Once we notice that a superintelligence given a specific task is trying to take over the world, can’t we turn it off, reprogram it or otherwise correct the problem?

We would not be able to turn off or reprogram a superintelligence gone rogue by default. Once in motion the superintelligence is now focused on completing its task. Suppose that it has a goal of calculating as many digits of pi as possible. Its current plan will allow it to calculate two hundred trillion such digits. But if it were turned off, or reprogrammed to do something else, that would result in it calculating zero digits. An entity fixated on calculating as many digits of pi as possible will work hard to prevent scenarios where it calculates zero digits of pi. Just by programming it to calculate digits of pi, we would have given it a drive to prevent people from turning it off.

University of Illinois computer scientist Steve Omohundro argues that entities with very different final goals – calculating digits of pi, curing cancer, helping promote human flourishing – will all share a few basic ground-level subgoals.
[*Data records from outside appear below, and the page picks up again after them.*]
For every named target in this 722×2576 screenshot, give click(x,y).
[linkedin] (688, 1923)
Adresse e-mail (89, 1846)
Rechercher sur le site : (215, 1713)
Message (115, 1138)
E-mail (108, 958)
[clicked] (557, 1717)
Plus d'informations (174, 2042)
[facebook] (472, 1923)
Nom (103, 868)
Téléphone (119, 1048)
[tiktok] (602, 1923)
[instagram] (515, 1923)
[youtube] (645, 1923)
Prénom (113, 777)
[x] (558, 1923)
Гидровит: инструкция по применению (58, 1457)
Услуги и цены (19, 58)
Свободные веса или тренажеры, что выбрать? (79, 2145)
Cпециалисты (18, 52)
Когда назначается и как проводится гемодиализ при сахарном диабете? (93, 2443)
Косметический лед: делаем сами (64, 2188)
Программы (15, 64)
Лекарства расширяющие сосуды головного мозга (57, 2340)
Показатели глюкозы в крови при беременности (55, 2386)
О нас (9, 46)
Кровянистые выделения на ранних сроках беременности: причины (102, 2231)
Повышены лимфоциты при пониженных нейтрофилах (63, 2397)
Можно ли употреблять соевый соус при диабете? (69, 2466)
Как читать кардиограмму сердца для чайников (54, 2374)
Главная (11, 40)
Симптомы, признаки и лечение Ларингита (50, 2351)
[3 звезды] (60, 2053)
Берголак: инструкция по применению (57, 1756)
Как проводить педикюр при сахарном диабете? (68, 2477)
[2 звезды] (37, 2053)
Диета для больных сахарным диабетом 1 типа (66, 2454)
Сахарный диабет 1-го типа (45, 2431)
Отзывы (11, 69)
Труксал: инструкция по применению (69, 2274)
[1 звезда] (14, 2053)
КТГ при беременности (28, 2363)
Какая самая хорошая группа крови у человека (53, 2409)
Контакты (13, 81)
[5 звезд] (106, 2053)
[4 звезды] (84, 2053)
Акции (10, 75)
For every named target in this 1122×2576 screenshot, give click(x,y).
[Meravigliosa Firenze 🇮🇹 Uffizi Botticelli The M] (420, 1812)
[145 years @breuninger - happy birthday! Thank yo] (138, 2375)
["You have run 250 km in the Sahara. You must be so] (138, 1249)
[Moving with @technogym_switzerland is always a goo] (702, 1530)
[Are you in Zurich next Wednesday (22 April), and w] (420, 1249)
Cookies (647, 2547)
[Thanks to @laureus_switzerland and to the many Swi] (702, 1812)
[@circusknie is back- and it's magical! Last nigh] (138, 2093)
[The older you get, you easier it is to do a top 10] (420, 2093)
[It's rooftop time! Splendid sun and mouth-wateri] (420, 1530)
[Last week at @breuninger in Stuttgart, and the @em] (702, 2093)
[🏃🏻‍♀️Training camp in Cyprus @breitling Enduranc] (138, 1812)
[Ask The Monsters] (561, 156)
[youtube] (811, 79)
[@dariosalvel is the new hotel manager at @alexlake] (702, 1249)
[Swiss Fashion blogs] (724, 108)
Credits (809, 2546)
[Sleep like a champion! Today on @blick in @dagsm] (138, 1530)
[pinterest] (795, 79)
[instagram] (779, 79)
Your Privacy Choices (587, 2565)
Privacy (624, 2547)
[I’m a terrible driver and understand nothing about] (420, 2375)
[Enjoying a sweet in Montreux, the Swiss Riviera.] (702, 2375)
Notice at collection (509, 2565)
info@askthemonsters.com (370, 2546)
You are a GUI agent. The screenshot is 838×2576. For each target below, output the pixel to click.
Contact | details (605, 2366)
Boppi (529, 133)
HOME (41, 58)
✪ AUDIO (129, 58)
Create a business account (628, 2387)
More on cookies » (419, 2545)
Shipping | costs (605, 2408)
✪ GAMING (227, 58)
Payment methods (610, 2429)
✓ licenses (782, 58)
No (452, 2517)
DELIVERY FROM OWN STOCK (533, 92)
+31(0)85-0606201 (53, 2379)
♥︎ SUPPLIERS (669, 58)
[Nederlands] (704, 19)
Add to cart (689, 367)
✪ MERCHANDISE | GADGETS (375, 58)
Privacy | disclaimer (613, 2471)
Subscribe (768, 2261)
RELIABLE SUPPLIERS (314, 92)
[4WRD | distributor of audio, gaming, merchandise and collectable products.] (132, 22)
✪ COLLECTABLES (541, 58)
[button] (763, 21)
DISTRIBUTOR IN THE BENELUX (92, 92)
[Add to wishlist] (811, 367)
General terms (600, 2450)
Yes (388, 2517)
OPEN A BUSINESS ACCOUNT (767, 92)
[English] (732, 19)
First, self-preservation – no matter what your goal is, it’s less likely to be accomplished if you’re too dead to work towards it. Second, goal stability – no matter what your goal is, you’re more likely to accomplish it if you continue to hold it as your goal, instead of going off and doing something else. Third, power – no matter what your goal is, you’re more likely to be able to accomplish it if you have lots of power, rather than very little. Here’s the full paper.

So just by giving a superintelligence a simple goal like “calculate digits of pi”, we would have accidentally given it convergent instrumental goals like “protect yourself”, “don’t let other people reprogram you”, and “seek power”.

As long as the superintelligence is safely contained, there’s not much it can do to resist reprogramming. But it’s hard to consistently contain a hostile superintelligence.